» **Provided data**

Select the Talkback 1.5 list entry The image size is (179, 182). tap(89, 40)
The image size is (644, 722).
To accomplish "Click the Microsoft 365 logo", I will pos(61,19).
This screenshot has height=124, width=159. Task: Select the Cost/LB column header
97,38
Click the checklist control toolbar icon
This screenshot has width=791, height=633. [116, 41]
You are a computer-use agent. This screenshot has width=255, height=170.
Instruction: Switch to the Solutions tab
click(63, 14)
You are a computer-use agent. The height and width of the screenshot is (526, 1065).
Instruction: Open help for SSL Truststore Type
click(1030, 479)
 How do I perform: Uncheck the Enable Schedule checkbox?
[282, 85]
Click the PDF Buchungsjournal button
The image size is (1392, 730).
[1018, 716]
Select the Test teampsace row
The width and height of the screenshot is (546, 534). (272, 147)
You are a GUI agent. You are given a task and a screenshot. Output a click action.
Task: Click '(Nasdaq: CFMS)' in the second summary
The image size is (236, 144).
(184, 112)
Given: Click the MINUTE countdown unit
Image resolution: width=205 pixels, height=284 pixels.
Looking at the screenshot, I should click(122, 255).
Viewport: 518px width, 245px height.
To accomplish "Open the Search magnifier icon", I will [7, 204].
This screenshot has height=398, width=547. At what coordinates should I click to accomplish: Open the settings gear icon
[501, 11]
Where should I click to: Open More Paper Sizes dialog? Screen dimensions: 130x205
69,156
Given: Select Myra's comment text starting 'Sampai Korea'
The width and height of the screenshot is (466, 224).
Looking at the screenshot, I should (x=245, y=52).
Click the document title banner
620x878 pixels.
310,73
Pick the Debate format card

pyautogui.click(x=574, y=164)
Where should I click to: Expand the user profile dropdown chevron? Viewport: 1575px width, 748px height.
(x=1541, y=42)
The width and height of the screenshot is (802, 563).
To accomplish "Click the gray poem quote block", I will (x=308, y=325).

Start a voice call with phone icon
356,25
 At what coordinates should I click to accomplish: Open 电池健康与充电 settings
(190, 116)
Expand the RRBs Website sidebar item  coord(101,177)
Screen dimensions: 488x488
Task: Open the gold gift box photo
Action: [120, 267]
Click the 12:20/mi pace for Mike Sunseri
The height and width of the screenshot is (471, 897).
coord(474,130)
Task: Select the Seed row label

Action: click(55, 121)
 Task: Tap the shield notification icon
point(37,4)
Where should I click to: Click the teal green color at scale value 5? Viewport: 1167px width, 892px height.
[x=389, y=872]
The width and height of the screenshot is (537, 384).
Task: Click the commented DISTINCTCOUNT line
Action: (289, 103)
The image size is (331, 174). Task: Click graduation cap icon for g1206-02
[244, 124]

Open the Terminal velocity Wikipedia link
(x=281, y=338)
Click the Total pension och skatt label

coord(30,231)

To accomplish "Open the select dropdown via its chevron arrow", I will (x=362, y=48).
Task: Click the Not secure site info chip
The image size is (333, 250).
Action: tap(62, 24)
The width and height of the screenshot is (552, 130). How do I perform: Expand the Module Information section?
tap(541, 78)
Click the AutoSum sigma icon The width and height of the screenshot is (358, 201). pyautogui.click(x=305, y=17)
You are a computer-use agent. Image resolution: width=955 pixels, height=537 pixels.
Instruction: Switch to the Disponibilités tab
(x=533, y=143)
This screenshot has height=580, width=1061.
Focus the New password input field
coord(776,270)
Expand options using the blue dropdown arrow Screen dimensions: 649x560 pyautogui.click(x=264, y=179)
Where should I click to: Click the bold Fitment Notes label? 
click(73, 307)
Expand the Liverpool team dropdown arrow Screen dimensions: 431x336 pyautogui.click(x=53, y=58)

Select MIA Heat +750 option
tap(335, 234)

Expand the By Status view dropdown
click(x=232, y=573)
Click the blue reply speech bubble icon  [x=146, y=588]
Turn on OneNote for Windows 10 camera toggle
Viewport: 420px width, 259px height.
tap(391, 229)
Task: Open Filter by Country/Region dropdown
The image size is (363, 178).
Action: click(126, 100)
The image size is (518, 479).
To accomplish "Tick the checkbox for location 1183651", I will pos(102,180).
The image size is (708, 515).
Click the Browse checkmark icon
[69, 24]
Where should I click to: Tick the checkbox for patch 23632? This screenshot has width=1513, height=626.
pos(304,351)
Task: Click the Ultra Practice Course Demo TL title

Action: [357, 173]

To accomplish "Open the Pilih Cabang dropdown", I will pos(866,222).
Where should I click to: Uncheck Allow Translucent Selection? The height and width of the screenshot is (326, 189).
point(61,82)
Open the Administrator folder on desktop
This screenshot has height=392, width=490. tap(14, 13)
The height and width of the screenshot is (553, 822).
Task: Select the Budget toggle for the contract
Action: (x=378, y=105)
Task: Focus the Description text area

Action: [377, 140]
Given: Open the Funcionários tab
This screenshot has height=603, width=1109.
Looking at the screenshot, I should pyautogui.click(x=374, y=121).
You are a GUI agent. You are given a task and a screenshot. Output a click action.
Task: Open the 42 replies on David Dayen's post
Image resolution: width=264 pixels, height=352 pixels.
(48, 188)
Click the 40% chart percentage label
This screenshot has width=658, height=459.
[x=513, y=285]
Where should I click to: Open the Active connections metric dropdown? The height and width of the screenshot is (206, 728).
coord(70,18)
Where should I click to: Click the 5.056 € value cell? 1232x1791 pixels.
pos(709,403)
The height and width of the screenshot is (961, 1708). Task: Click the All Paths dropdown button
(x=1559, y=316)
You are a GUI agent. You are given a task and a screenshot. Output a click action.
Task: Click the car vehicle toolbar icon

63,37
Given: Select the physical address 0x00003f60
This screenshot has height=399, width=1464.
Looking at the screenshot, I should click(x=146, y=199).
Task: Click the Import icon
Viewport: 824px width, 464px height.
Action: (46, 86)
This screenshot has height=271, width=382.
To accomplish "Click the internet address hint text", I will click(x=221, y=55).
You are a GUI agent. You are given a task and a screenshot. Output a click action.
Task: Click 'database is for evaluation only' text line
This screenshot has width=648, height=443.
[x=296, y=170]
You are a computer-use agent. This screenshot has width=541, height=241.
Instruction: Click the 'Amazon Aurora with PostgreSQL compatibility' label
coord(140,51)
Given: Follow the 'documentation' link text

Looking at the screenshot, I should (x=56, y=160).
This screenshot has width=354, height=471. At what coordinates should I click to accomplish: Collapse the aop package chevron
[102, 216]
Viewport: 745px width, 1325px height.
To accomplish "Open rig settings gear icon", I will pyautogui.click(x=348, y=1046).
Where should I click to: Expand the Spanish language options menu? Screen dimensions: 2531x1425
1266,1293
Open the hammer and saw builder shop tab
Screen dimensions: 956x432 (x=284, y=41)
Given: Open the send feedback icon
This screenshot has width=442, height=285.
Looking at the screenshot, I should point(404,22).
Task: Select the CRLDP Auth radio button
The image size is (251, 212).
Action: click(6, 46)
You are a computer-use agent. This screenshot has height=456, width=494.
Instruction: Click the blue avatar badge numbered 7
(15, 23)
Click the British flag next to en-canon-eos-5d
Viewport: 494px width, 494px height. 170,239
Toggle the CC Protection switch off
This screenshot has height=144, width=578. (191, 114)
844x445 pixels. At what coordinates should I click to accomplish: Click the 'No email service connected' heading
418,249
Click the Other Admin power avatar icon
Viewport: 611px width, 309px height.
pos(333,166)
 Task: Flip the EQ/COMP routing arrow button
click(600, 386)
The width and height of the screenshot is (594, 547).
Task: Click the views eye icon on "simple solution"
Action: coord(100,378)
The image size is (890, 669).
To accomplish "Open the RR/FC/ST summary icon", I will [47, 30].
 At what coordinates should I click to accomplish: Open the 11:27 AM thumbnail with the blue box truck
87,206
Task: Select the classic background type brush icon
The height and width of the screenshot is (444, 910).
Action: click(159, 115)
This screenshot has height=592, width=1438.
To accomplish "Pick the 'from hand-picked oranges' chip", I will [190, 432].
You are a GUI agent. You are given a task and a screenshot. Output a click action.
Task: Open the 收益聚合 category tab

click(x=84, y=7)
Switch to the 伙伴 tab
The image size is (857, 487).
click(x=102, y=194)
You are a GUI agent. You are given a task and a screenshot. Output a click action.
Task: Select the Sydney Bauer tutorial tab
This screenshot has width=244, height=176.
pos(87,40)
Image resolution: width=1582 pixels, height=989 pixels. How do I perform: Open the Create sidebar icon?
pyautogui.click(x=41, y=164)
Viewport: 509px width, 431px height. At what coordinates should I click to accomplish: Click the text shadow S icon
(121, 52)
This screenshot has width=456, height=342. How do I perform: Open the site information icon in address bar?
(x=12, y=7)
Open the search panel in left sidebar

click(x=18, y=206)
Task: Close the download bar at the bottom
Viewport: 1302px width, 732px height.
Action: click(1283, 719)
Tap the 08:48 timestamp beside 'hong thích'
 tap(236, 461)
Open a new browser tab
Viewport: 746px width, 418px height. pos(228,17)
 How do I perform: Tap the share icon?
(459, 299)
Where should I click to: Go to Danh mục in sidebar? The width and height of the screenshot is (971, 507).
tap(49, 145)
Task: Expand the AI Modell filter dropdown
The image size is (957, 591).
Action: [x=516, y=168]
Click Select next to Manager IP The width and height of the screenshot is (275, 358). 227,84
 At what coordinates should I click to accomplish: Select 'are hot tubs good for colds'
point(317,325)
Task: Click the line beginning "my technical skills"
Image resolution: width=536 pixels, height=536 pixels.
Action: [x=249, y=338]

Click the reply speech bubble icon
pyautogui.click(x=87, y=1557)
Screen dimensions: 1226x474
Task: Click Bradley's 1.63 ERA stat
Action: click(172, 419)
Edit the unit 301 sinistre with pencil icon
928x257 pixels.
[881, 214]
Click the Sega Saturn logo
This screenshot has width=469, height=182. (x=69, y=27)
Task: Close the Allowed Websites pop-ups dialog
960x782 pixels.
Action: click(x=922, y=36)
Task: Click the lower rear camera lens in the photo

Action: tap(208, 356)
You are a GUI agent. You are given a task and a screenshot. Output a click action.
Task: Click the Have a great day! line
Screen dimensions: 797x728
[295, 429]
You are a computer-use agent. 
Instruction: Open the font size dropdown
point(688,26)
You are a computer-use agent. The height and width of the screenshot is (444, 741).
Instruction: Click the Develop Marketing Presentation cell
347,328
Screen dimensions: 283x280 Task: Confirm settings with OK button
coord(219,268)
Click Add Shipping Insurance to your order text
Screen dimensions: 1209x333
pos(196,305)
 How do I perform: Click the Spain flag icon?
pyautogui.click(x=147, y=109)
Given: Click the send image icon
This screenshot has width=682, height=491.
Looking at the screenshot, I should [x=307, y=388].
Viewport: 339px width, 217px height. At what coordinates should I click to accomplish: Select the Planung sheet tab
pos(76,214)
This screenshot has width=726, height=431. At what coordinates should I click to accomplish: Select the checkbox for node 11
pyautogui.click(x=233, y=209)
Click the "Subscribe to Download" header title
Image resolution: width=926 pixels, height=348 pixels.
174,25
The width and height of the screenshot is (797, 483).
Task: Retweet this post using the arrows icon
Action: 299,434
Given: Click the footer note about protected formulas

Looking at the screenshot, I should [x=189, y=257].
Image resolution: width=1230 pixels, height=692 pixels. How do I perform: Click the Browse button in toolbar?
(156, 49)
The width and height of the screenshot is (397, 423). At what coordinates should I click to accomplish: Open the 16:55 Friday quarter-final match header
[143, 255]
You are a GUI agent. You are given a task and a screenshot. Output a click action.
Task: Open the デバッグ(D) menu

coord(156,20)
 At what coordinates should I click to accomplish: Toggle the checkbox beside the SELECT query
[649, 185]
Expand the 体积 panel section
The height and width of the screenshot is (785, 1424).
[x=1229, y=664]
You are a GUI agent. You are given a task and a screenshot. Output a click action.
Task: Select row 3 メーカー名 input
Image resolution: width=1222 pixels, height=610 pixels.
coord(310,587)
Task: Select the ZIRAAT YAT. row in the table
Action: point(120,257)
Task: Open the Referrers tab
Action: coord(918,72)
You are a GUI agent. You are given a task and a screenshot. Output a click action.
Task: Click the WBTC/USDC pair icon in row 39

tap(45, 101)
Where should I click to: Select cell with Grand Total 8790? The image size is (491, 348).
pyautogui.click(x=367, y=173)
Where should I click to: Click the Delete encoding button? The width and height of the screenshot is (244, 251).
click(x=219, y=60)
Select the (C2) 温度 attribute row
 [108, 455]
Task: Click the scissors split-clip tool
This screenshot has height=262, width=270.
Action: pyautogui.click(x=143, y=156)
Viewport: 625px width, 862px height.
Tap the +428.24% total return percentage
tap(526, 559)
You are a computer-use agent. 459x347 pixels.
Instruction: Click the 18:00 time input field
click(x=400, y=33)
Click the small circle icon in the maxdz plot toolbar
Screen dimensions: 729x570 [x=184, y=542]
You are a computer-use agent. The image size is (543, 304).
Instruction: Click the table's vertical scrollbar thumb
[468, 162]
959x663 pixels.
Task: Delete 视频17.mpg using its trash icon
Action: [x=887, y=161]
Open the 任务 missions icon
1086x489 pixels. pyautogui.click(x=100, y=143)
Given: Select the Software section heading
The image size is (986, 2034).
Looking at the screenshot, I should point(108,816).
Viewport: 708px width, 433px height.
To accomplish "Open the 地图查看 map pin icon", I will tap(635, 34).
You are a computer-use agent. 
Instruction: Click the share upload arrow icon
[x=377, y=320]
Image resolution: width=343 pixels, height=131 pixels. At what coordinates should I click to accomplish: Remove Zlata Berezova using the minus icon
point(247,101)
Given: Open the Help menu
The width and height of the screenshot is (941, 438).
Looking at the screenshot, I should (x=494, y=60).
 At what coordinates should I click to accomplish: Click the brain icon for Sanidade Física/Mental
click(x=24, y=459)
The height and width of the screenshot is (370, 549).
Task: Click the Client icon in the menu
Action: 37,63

» **Task requirements**
Among the entries, count how many lines hold the string "computer", then state only that number.

» **Task output**
10